What to produce ::
Each entry below is to be given again word for word, with no pictures.

Provided data ::

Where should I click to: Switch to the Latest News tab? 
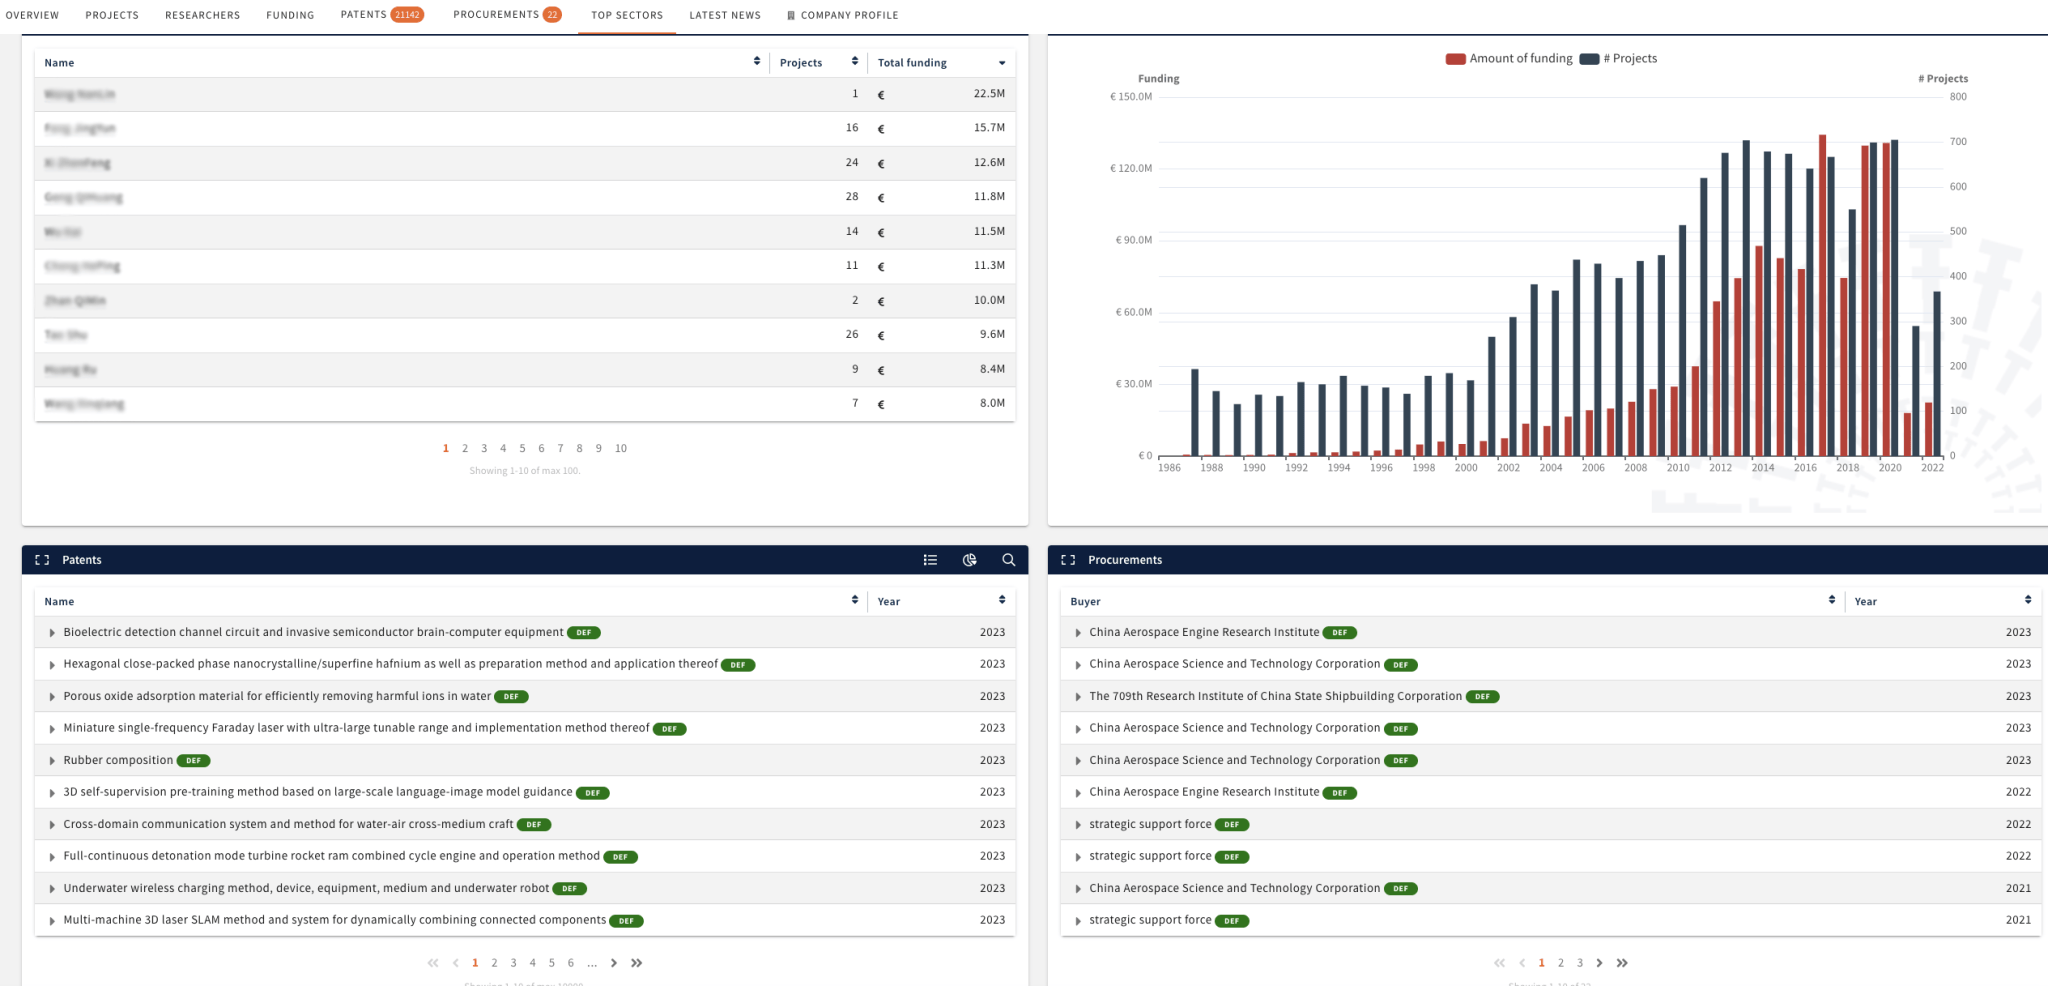click(x=724, y=15)
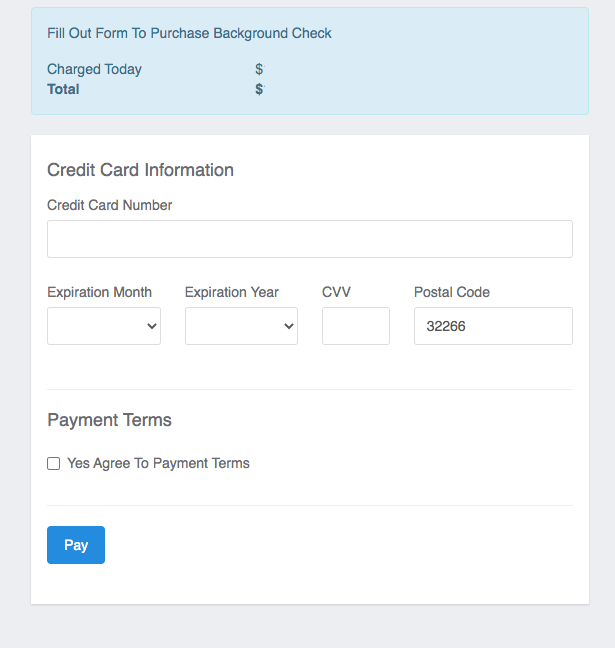Click the 'Credit Card Information' heading
Image resolution: width=615 pixels, height=648 pixels.
click(140, 170)
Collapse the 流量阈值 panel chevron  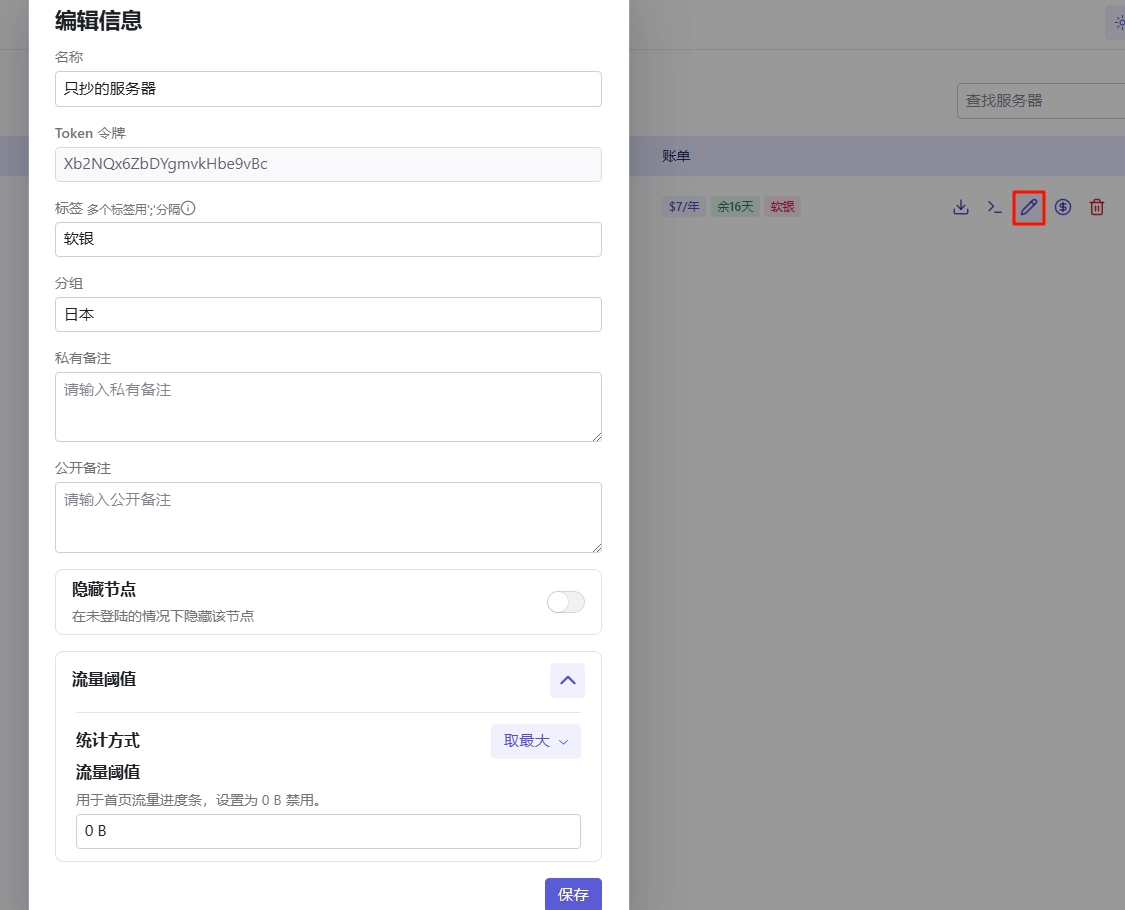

Output of the exercise ::
Where should I click to: Switch to the Latest News tab? 
click(x=724, y=15)
Click the 'Credit Card Information' heading
Image resolution: width=615 pixels, height=648 pixels.
click(140, 170)
Collapse the 流量阈值 panel chevron  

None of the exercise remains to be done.